◆ Problems to work on
(a) Write out the passage from the wholesale price inflation excerpt word for word, beginning at the words "Icra expects WPI" and stopping after "4 per cent.".
(b) According to the wholesale price inflation excerpt, what share of the index's weight do manufactured products carry?

◆ Page excerpt
Pulses (-11.05 per cent) and onion (-33.42 per cent) saw narrowing deflation compared to the previous month.
Icra expects WPI food inflation to harden further as unfavourable base effects intensify. Rising global commodity prices and the lagged impact of dollar/rupee depreciation are also likely to keep import costs elevated.
Overall, the agency expects WPI inflation to inch up to around 2.0–2.2 per cent in February 2026.
Inflation in manufactured products – which carry a weight of over 64 per cent in the index – climbed to a 10-month high of 2.86 per cent in January from 1.82 per cent in December. Sabnavis attributed this largely to a rise in metal prices of around 6 per cent. “This reflects global developments, as there has been a rally in this segment amid the economic and political situation,” he said.
The fuel and power group remained in deflation for the tenth consecutive month at 4 per cent.

◆ Source data
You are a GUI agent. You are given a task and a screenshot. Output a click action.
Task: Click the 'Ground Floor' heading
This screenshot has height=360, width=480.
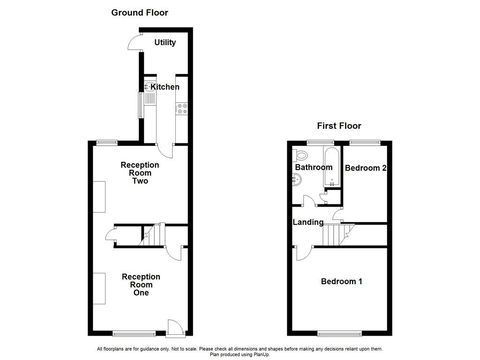coord(139,13)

◆ Task responses
(a)
Icra expects WPI food inflation to harden further as unfavourable base effects intensify. Rising global commodity prices and the lagged impact of dollar/rupee depreciation are also likely to keep import costs elevated.
Overall, the agency expects WPI inflation to inch up to around 2.0–2.2 per cent in February 2026.
Inflation in manufactured products – which carry a weight of over 64 per cent in the index – climbed to a 10-month high of 2.86 per cent in January from 1.82 per cent in December. Sabnavis attributed this largely to a rise in metal prices of around 6 per cent. “This reflects global developments, as there has been a rally in this segment amid the economic and political situation,” he said.
The fuel and power group remained in deflation for the tenth consecutive month at 4 per cent.

(b) Over 64 percent.